I think I forgot what it was like to be a sixth-grade girl.
It became pretty apparent during that first class that these girls had big personalities. One, the ring-leader, is obsessed with “winning,” with being “the best,” and is a self-proclaimed perfectionist. I sat and listened to her talk, and I felt an immediate sense of dislike and understanding. So much of my time was wasted on that same feeling. I wanted to fast-forward to when this little girl would not longer feel like she had to knit perfectly the first time, tell me all the things she was good at, or explain why her grandma had more talent than I did.
Another of the girls is quieter, but just as diligent. She came to class with her wrist in a cast, but she was still determined to learn how to knit. She is by far the least talkative, but her eyes are always lit, always watching, and she’s the one with the quiet witty comments.

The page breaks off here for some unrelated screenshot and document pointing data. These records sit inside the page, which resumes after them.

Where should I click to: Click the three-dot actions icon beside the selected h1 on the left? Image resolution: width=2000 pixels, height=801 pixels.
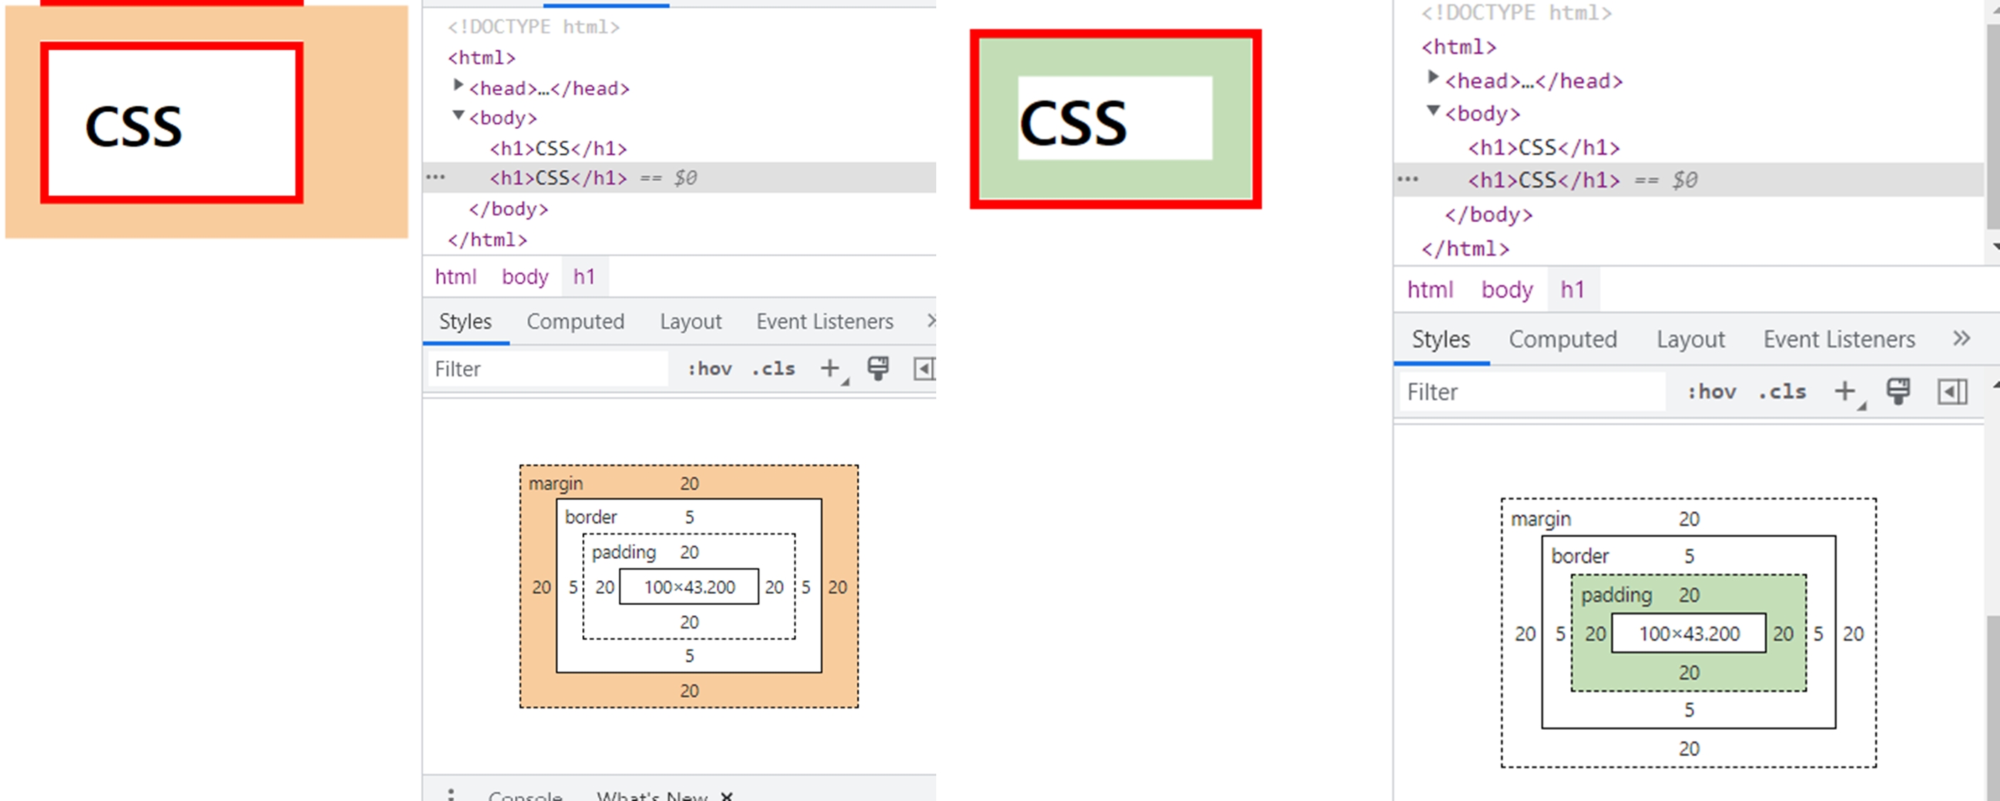coord(436,178)
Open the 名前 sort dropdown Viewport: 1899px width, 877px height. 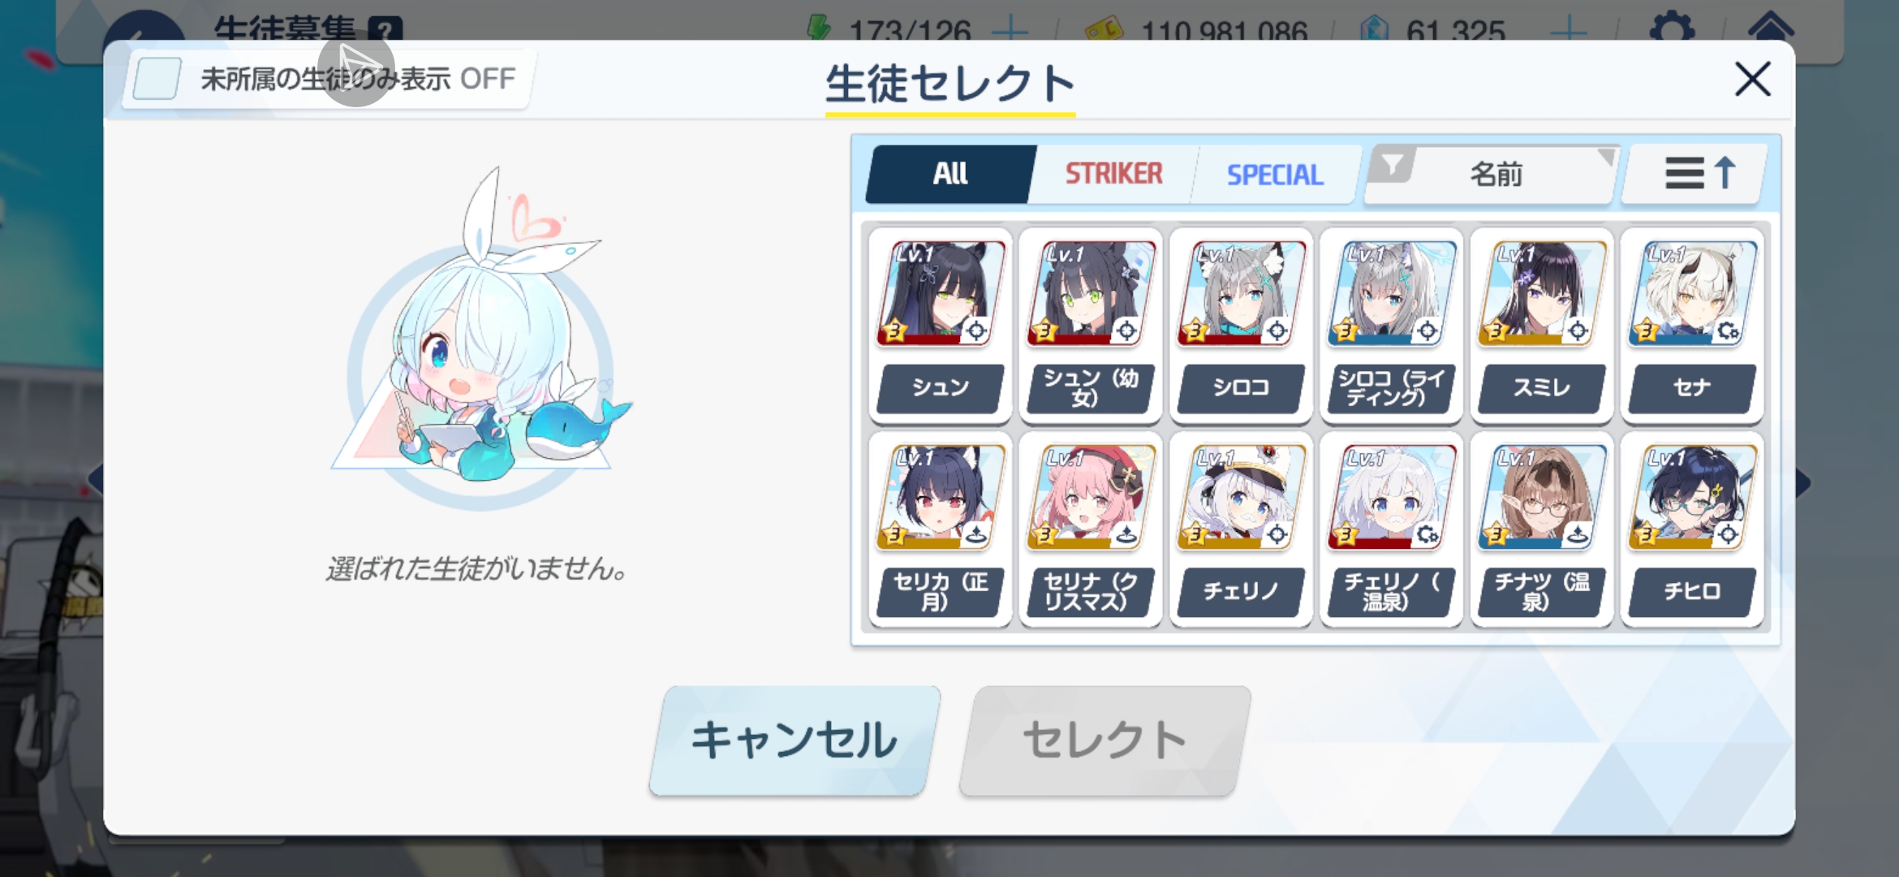(x=1496, y=174)
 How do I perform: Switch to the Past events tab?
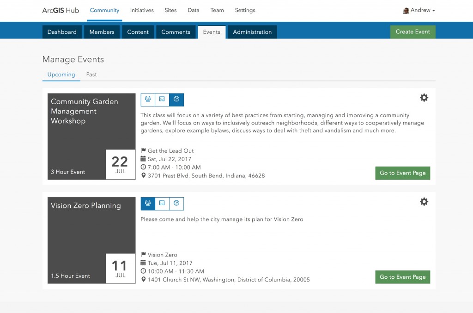91,75
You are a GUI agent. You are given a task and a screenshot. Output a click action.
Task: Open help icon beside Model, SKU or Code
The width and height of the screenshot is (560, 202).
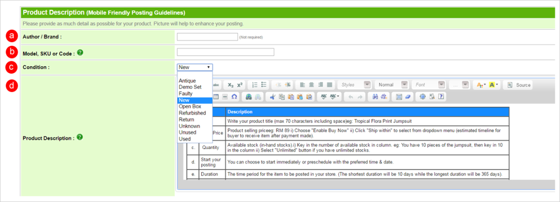click(x=80, y=52)
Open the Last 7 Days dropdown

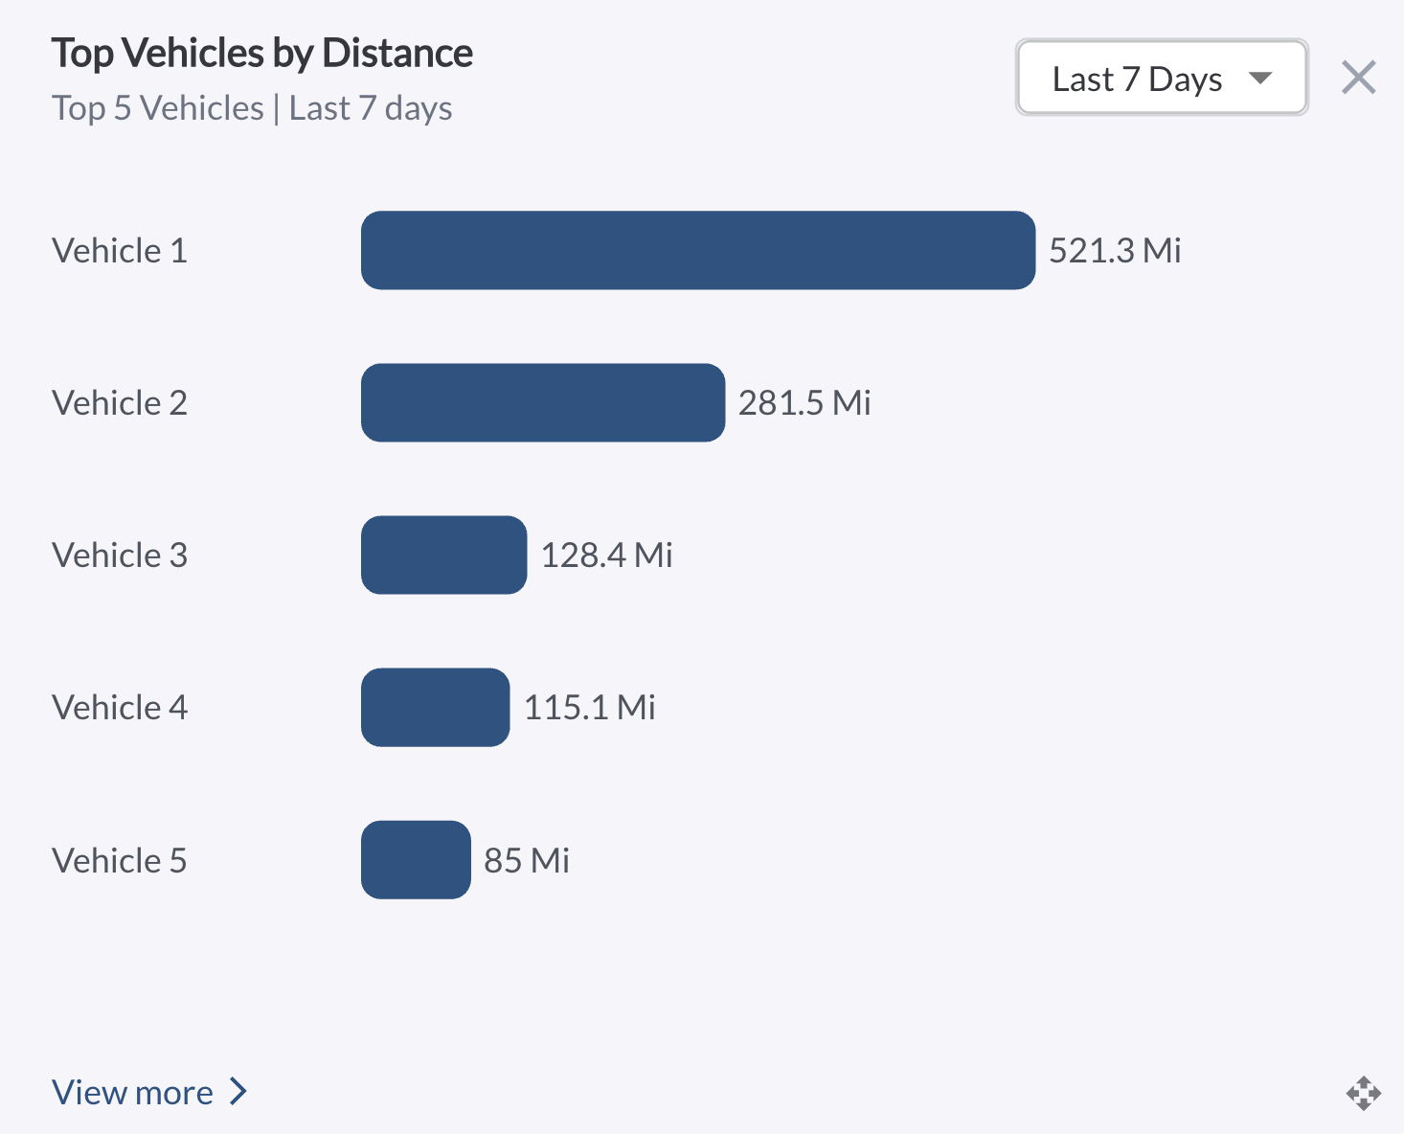[x=1161, y=78]
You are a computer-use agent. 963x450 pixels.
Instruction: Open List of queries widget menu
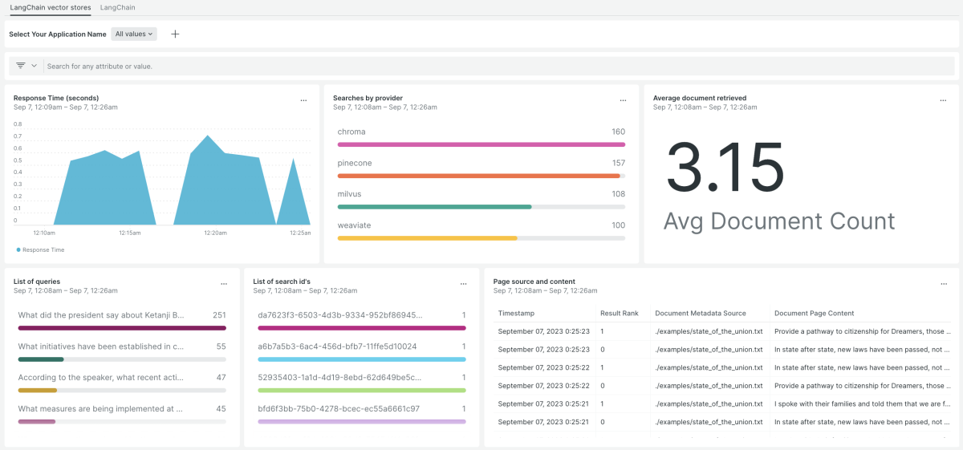coord(224,284)
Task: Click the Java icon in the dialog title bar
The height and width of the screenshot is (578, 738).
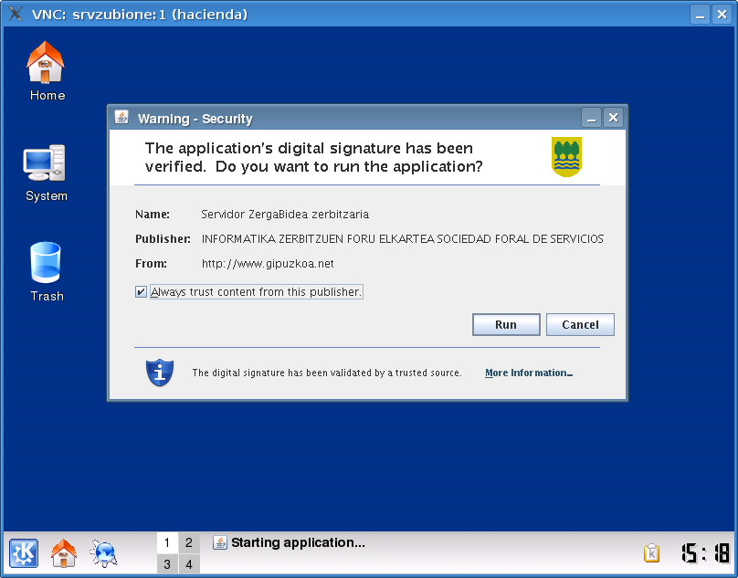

One girl is also bent on knitting the perfect scarf. I told them that it would take a long time to get good, that it took me months to make something, and even then there were often spots that weren’t perfect. But this girl asks me every few rows, “Does this look okay?”, and she even emailed me over the weekend for suggestions on what to do if she had too many stitches.
These girls are going to make very detailed leaders someday.
Or, perhaps, type-A moms.
Two of the girls are a little slower at picking it up. They hold their yarn too tightly, straining the fibers until they become untwisted. Their stitches are uneven, they add and subtract stitches at random, until the edges of the scarf are completely misshapen. They look at me with sad eyes, “Miss H, something happened.” (Although sometimes they call me “Magistra” because I’m also their Latin teacher by day.) I tell them to take a deep breath, that it can all be fixed. But they still get upset, still want to be perfect.
I am surprised at how difficult I find this class. They are all good girls. They all want to do well, to please me, to make something beautiful. But it’s hard for me to hear them, constantly trying to tell a better story, to shock the other girls with their own experiences, to show me that they are grown up.
I remember one of my mom’s friends telling me when I was little, “I had to grow up really quickly, Catherine. Don’t rush it. Be a kid as long as you can.”
I look at these girls and I want to say the same thing.
Just enjoy knitting. Enjoy chatting with each other on comfy pillows on the floor. Enjoy the fact that the hardest thing you have to do today is unravel an inch of uneven scarf.
But instead, I just smile and say, “It’s okay, I’ll fix it.”